Detailed Course Description

Only the very simplest of physics problems can be described with algebra and geometry alone. That said, introductory physics is mostly taught in year-long courses using only algebra, the first semester of such a course focuses mostly on mechanics, and there is already more than enough content in a semester of algebra-based mechanics to prove daunting for most college students.

Furthermore, while daunting, such courses, even when mastered, are simultaneously deeply dissatisfying, because the unifying principles of physics required to tackle harder physics problems require the infinitesimal calculus. Calculus-based physics is mastered by an even fewer number of college students, and yet is one of the greatest and most technologically significant legacies of the human mind.
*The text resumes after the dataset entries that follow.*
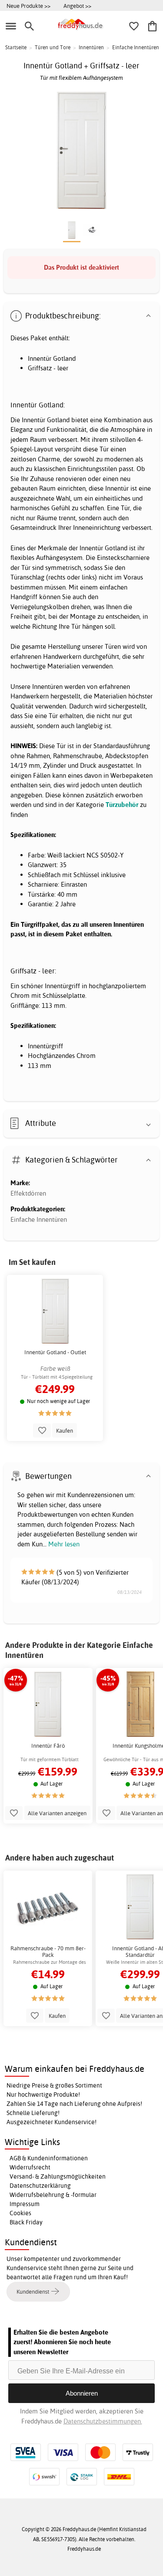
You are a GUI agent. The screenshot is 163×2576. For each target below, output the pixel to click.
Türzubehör (122, 804)
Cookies (20, 2213)
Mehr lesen (64, 1544)
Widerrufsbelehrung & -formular (53, 2195)
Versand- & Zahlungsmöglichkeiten (58, 2176)
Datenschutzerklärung (40, 2186)
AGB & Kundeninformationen (49, 2158)
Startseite (16, 47)
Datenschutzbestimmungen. (102, 2421)
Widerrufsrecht (30, 2167)
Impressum (25, 2204)
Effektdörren (28, 1193)
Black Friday (26, 2222)
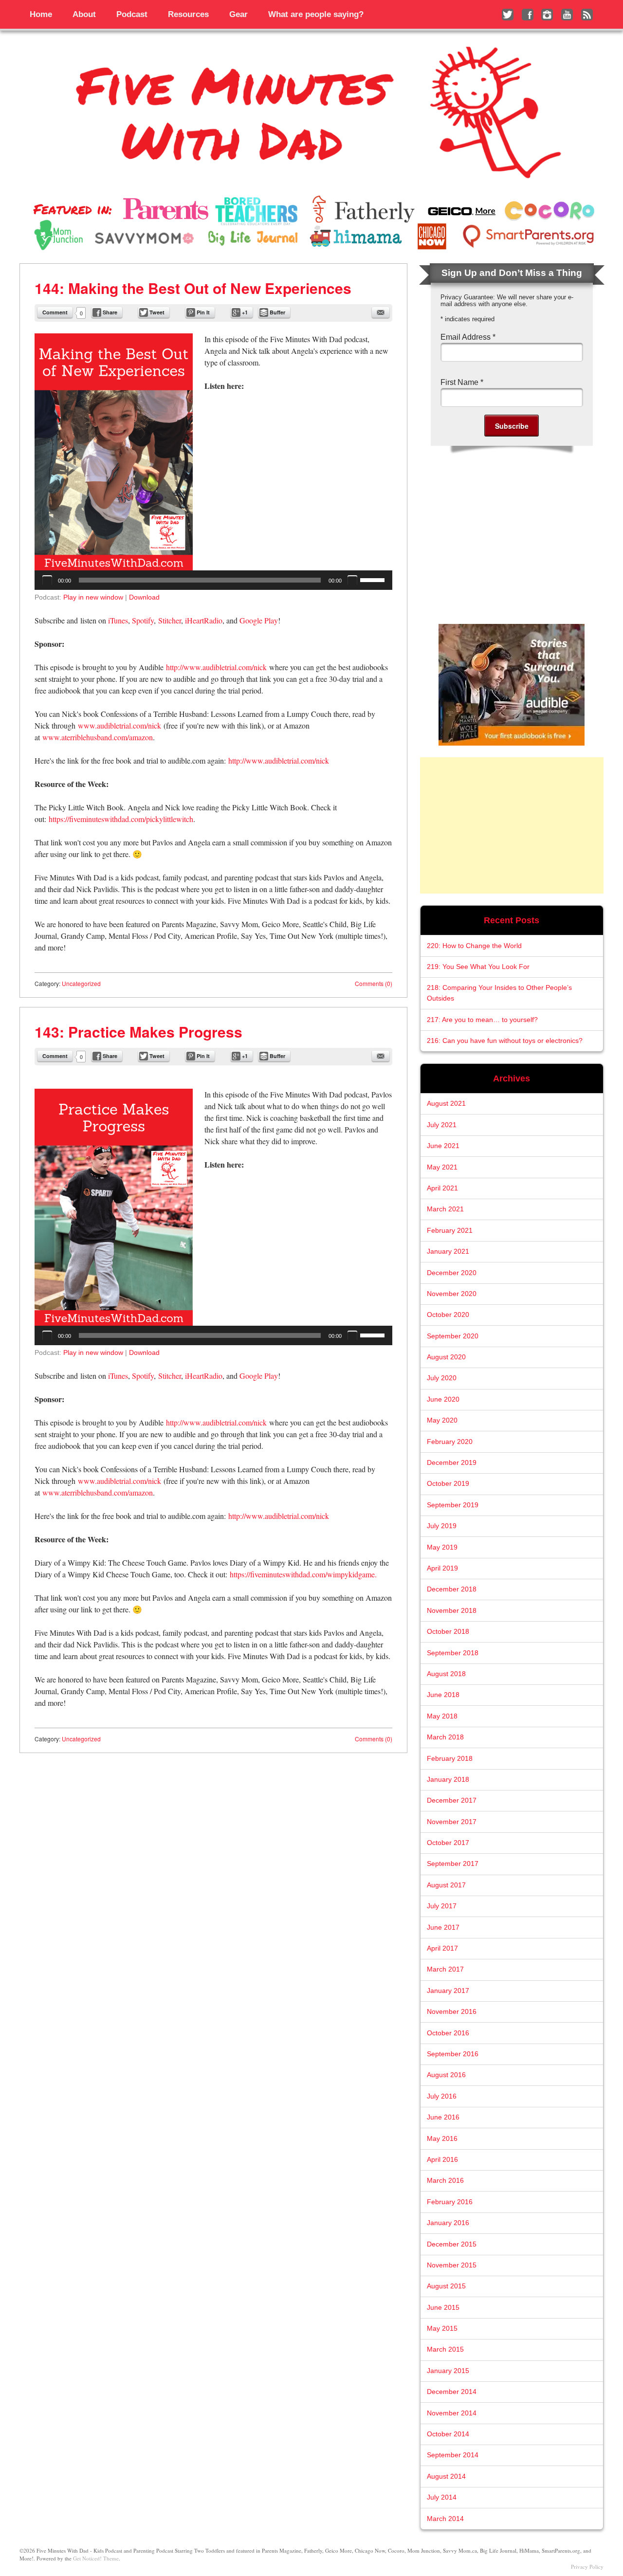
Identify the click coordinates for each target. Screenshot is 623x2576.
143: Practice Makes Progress (138, 1031)
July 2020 (442, 1378)
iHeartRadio (203, 620)
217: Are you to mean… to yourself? (482, 1019)
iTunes (118, 620)
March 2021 (445, 1209)
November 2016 (451, 2011)
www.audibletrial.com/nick (119, 725)
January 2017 (448, 1990)
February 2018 (450, 1758)
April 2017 (442, 1948)
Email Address (467, 337)
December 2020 (451, 1273)
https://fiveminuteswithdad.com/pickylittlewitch (121, 819)
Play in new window (93, 597)
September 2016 (452, 2054)
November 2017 (451, 1822)
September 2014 (452, 2455)
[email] (380, 312)
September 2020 (452, 1336)
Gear (238, 14)
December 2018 (451, 1589)
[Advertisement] (512, 825)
Is there an alternative way to access it?

The answer, I and others believe is “yes,” (or this syllabus would not be written), and the means is the field of computational physics, which is typically not taught until at least the fourth semester in an undergraduate's career, despite its fundamental simplicity and its centrality in 21st century physics.
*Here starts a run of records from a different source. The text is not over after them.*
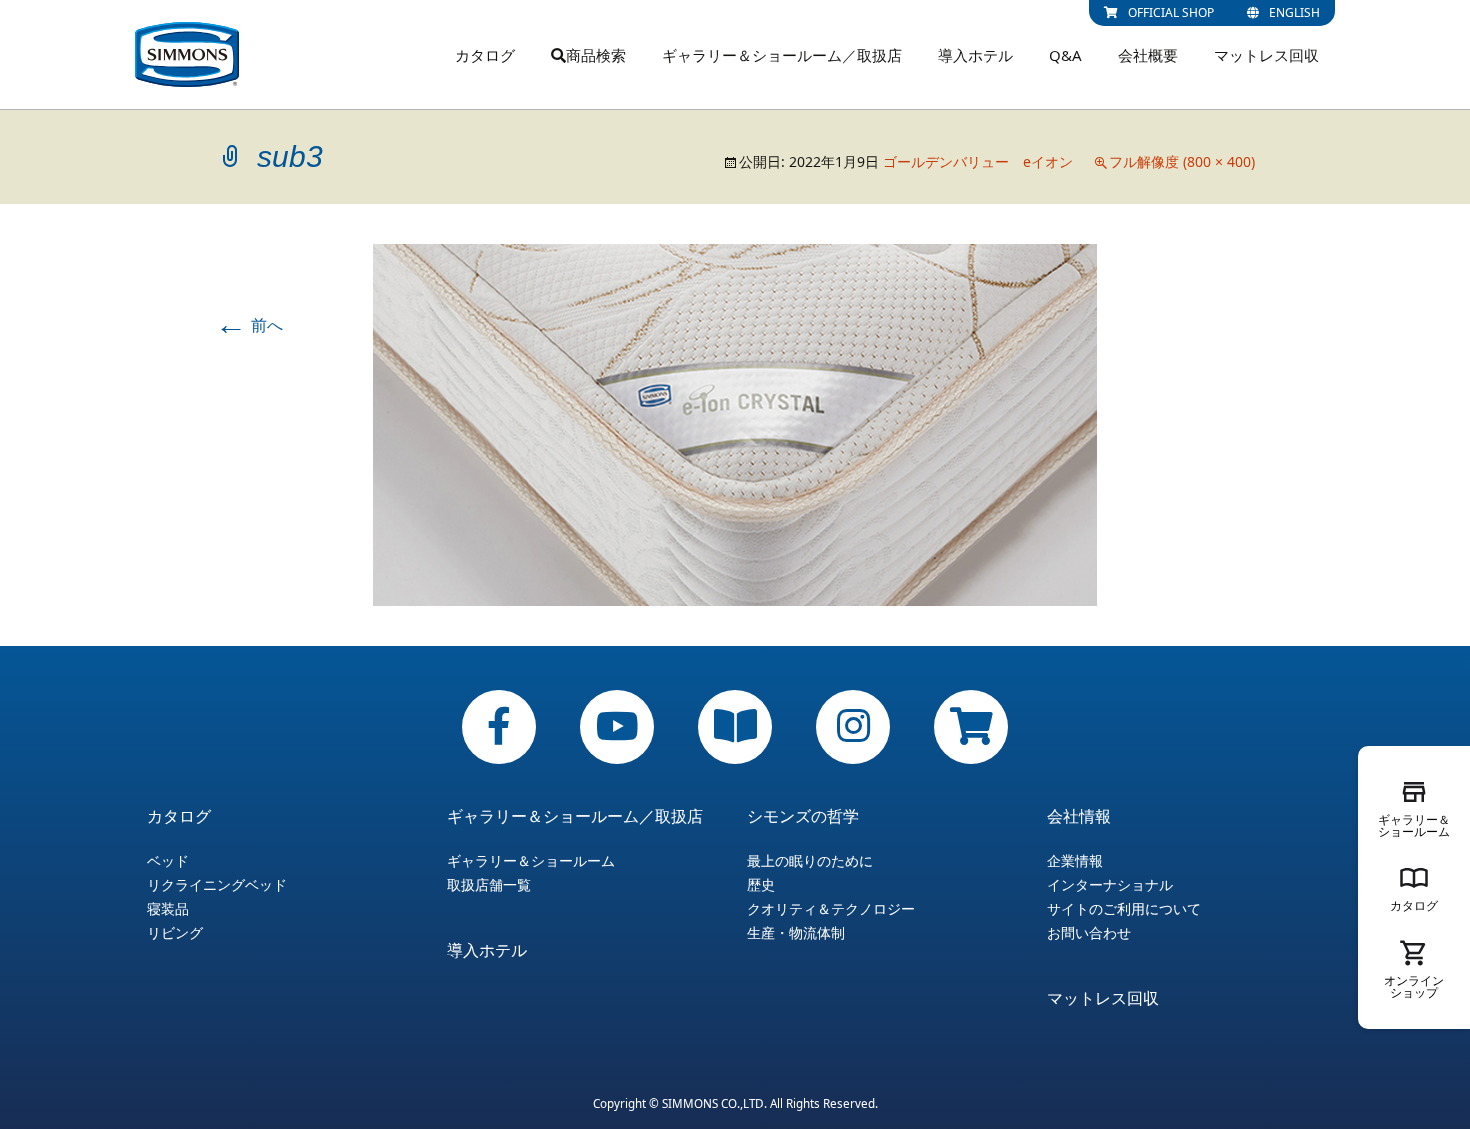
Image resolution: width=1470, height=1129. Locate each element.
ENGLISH (1294, 12)
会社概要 (1148, 55)
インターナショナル (1110, 885)
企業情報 (1075, 861)
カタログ (485, 55)
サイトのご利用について (1124, 909)
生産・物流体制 (796, 933)
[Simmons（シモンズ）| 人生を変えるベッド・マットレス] (187, 54)
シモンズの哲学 (803, 816)
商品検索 (596, 55)
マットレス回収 (1266, 55)
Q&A (1065, 55)
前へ (249, 325)
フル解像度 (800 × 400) (1182, 161)
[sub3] (735, 423)
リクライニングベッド (217, 885)
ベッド (168, 861)
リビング (175, 933)
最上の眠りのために (810, 861)
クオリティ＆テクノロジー (831, 909)
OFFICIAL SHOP (1171, 12)
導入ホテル (975, 55)
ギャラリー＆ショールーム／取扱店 (782, 55)
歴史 (761, 885)
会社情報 (1079, 816)
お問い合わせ (1089, 933)
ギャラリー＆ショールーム (531, 861)
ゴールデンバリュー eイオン (978, 161)
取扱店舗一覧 (489, 885)
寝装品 (168, 909)
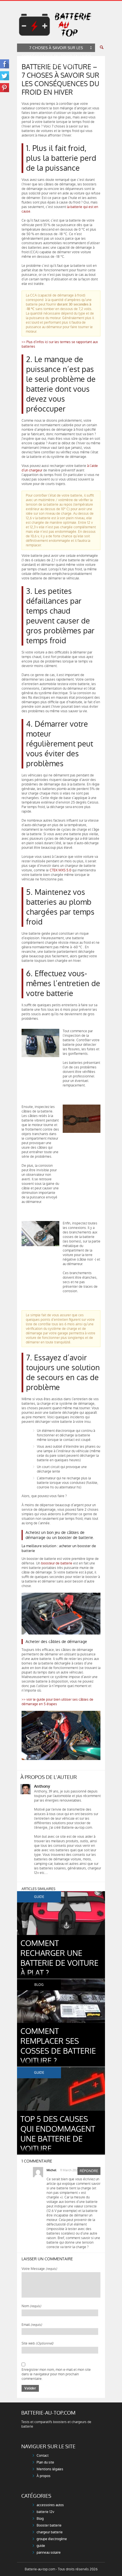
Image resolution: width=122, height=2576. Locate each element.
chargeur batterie (50, 2532)
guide (41, 2545)
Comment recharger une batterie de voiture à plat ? (59, 1958)
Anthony (42, 1786)
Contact (43, 2455)
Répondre (89, 2171)
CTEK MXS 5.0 (60, 870)
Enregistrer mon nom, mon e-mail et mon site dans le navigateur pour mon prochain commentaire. (56, 2374)
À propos (44, 2476)
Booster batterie (49, 2525)
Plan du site (45, 2462)
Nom (31, 2306)
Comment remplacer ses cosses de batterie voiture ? (58, 2046)
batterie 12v (45, 2512)
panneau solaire (49, 2552)
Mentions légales (50, 2469)
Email (32, 2324)
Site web (37, 2343)
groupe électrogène (52, 2539)
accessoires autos (50, 2505)
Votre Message (39, 2269)
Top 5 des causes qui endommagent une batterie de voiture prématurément (57, 2139)
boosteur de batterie (56, 1563)
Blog (40, 2518)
In this course we will approach mechanics using computational physics instead of calculus. We will solve some of the most interesting problems in the introductory mechanics course: free fall in a uniform gravitational field, free fall in Newton's Universal Theory of Gravitation, circular orbital motion, circular elliptical motion, and finally we will compute the transfer orbits that spacecraft use to do things like launch geosynchronous satellites.

Newton's gravitation thought experiment

Caption: Newton's thought experiment in Newton's Principia (source: Wikimedia)

You will be developing an intuition for calculus, not using the infinitesimal calculus, but by having a computer solve mechanics problems on a fine temporal mesh.

Prerequisites

It would be pointless and circular if a course that is supposed to help you develop an understanding of mechanics and calculus required calculus as prerequisite.

However the same math that makes one ready for calculus makes one ready for computational physics, and therefore Math 12 or Level 3 Math Placement is a prerequisite.

Grading

10% for each of 6 assignments. Two computational physics tests worth 10% (after first third of course) and 15% (after second third of course). Finally, you will choose your own problem to develop and deliver as a presention in the final week of the course for 15% of the grade.

Weekly Schedule

Week 1

  • Physics: The Description of Motions of Objects Using Coordinates (Kinematics).
  • Programming: Elements of Python and VPython. Editing Programs, Program Execution, Variables, Conditionals.

Week 2

  • Physics: The Problem of Free Fall in One and Two-Dimensions in a Uniform Gravitational Field.
  • Programming: Versioning of Code. Loops, Arrays.

Week 3

  • Physics: The Problem of Motion in Two-Dimensions in Newton's Universal Theory of Gravitation (Planetary Orbits). Selection of Final Project
  • Programming: Testing of Code. Capturing Input from Files or from Users.

Week 4

  • Physics and Other Applications: Rockets Burns. Implementation of Final Project.
  • Programming: Implementation of Final Project. Capturing Program Output.